In this paper, we analytically solve the coupled equations of a PT -Symmetric NLDC by considering high-order dispersion and nonlinear effects (Raman Scattering and self-steeping) simultaneously in normal dispersion regime. To the best of knowledge no works has been done in previous studies to decoupled these equations and obtain an exact analytical solution. The new exact bright solitary solutions are derived. In addition, to study the stability and instability of these propagated solitons in a PT -Symmetric NLDC, perturbation theory is used. Numerical methods are applied to find perturbed eigenvalues and eigenfunctions. The Stability of obtained four perturbed eigenvalues and perturbed eigenfunctions for a PT -Symmetric NLDC equations regard to high-order effects are examined. Using these results and simulating the propagation of perturbed temporal bright solitons through PT -Symmetric NLDC show that perturbed solitons are mostly stable. This means that high-order dispersion and nonlinear effects canceled each other and do not affected the propagated solitons.

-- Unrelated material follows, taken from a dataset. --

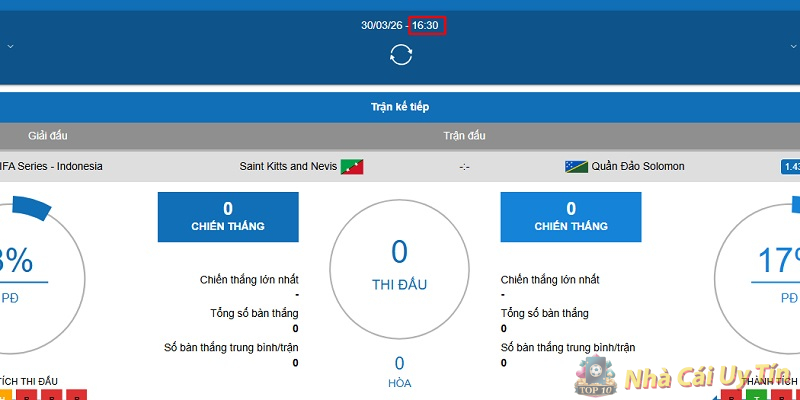Screen dimensions: 800x400
Task: Expand the left chevron dropdown in header
Action: tap(9, 46)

Furthermore, the evolution of perturbed solitons energies match well the previous results and con rmed the stability of these solitons in a PT -Symmetric NLDC. As seen the energies of pulses in bar and cross behave in two manner 1) the exchange of energy is happened in some periods, but the shape of each pulse in bar and cross is preserved. Therefore, the solitons under this eigenfunction perturbation are mostly stable. 2) the evolution of energy in the bar and cross, demonstrate that there is no changes in their energies and they remain constant. It is straightforward to show that in spite of considering high-order effects, the perturbed soliton conserve the shape and it remain stable.
The deliverables of this article not only demonstrate a novel approach to ultra-fast pulses, solitons and optical couplers, but more fundamentally, they could give insight for improving the new medical equipments technologies, enabling innovations in nonlinear optics and their usage in designing new communication systems and Photonic devices.